Prezi for presentations

Wednesday, April 28, 2010

I was recently introduced to Prezi, a rapid presentation package for those sick of the usual Powerpoint interface. It is programmed in Adobe AIR and so requires Flash. There is a free version which has limited storage and makes presentations freely available. A personal version (which is free to teachers and students) and a professional version (which gives the option of an offline app). It broadly tales the paradigm of a mindmap (and for those interested, FreeMind is an excellent open source implementation) and lets you type text and then add further ideas around it. It doesn’t use branches though, rather just allowing you to dump text, images, audio and video on to the “canvas”. What is unique is the zooming concept which presents unlimited zoom levels and allows you to nest mindmaps within mindmaps. When it comes to finalising the presentation you add “paths” for the presentation to follow and zoom in and out to each area. Formatting is very limited amounting to colour for text, size, rotation and boxes. Thats about it. But the power lies in the simplicity and speed. I’m doing my first talk with Prezi tomorrow so will see what the audience thinks; its certainly a paradigm shift to the speaker as it bypasses the whole “dump everything on to a slide” so you have to spend more time preparing.
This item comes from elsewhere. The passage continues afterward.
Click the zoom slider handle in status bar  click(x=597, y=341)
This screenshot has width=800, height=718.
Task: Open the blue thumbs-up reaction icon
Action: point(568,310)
Multi-core evaluation in ERDAS Imagine

Monday, April 26, 2010

Paul Beaty has an interesting comparison of the effect of multiple processors when using ERDAS Imagine for processor intensive tasks. In his testing he did two large exports using ECW and JPEG2000. Now I’ve always found Imagine to be pretty robust and fast; the algorithms appear well written, stable and designed to complete efficiently (although I can’t comment on the 2010 version as the disc is currently sitting on my desk unused). Perhaps harking-back to the days when raster processing was costly in computing terms (and so monetarily as well). Anyway, the comparison is stark and clearly 2 and 3 cores are where the biggest gains are made, but if you do this alot then the more cores the merrier!

Python Modules

Thursday, April 22, 2010

I blogged last year on the increasing use of Python as the preferred language for geospatial automation driven, in no small part, but ESRIs uptake. Anyway, a useful post on essential Python modules for the geospatial programmer.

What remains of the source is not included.